Doveva essere la notte della festa Champions del Milan, si è trasformata nella notte del mito per il Cagliari. Con la salvezza già in tasca, i rossoblù di Fabio Pisacane giocano la partita perfetta, espugnano San Siro per 2-1 rimontando il gol iniziale dei rossoneri e firmano un'impresa storica: il club cagliaritano non vinceva in casa del Milan dal lontano 1997. Una batosta clamorosa per Massimiliano Allegri, che vede sfumare il pass per l'Europa. La gara si apre in salita per un Cagliari distratto nei primi novanta secondi, con Zé Pedro subito ammonito.
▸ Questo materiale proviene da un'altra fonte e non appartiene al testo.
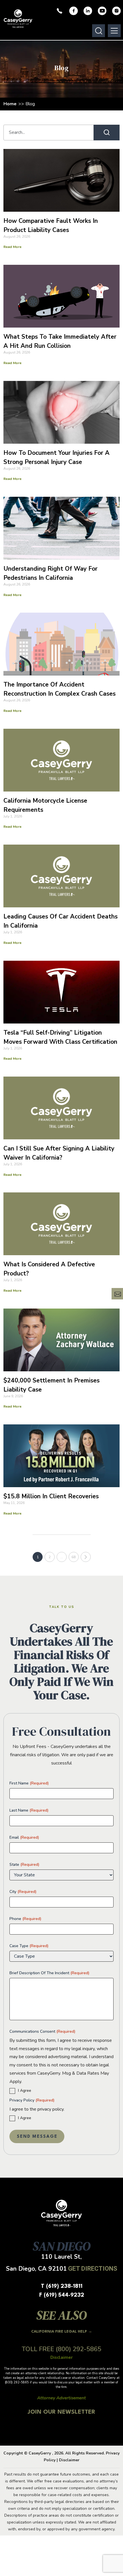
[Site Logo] (18, 18)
Al 2' il Milan passa: lancio profondo di Tomori, sponda aerea di Giménez e Alexis Saelemaekers approfitta di un'esitazione di Yerry Mina per controllare e battere Elia Caprile con il destro. San Siro esplode, ma il Cagliari non ha nessuna intenzione di fare da vittima sacrificale. I rossoblù si scuotono al 14' con Gianluca Gaetano, il cui tiro viene tolto dall'incrocio da un grande Mike Maignan. È il preludio al pareggio, che arriva al 19': sul corner di Obert, Mina svetta sul secondo palo, la palla viene deviata da Tomori e Gennaro Borrelli si avventa come un falco in scivolata nell'area piccola, firmando l'1-1.
Nella ripresa il Milan si innervosisce, schiacciato dall'obbligo della vittoria. Al 56', però, è ancora il Cagliari a colpire su palla inattiva, marchio di fabbrica della gestione Pisacane. Punizione calciata magistralmente da Gaetano, spizzata di Borrelli su cui Maignan fa un miracolo ravvicinato, ma sulla respinta il più lesto di tutti è Juan Rodríguez, che di testa appoggia in rete firmando il clamoroso sorpasso sotto il settore ospiti in visibilio. Allegri tenta la carta della disperazione inserendo Füllkrug, Modric e lanciando anche Rafa Leão per un Milan ultra-offensivo, ma la difesa rossoblù alza le barricate con un monumentale Adam Obert. Nel finale è il Cagliari ad andare più vicino al terzo gol: al 73' Maignan compie un doppio prodigio prima su Borrelli e poi sulla ribattuta di Zappa, e all'86' si supera nell'uno-contro-uno blindando la porta sul neoentrato Paul Mendy, lanciato a rete.
Al triplice fischio cala il gelo su San Siro e comincia la festa rossoblù. Il Cagliari chiude una stagione straordinaria a quota 43 punti, regalando a Fabio Pisacane una notte che rimarrà impressa negli annali del calcio isolano. Il Milan scivola fuori dalle prime quattro: a fare festa, insieme ai cagliaritani, sono i rivali dei rossoneri.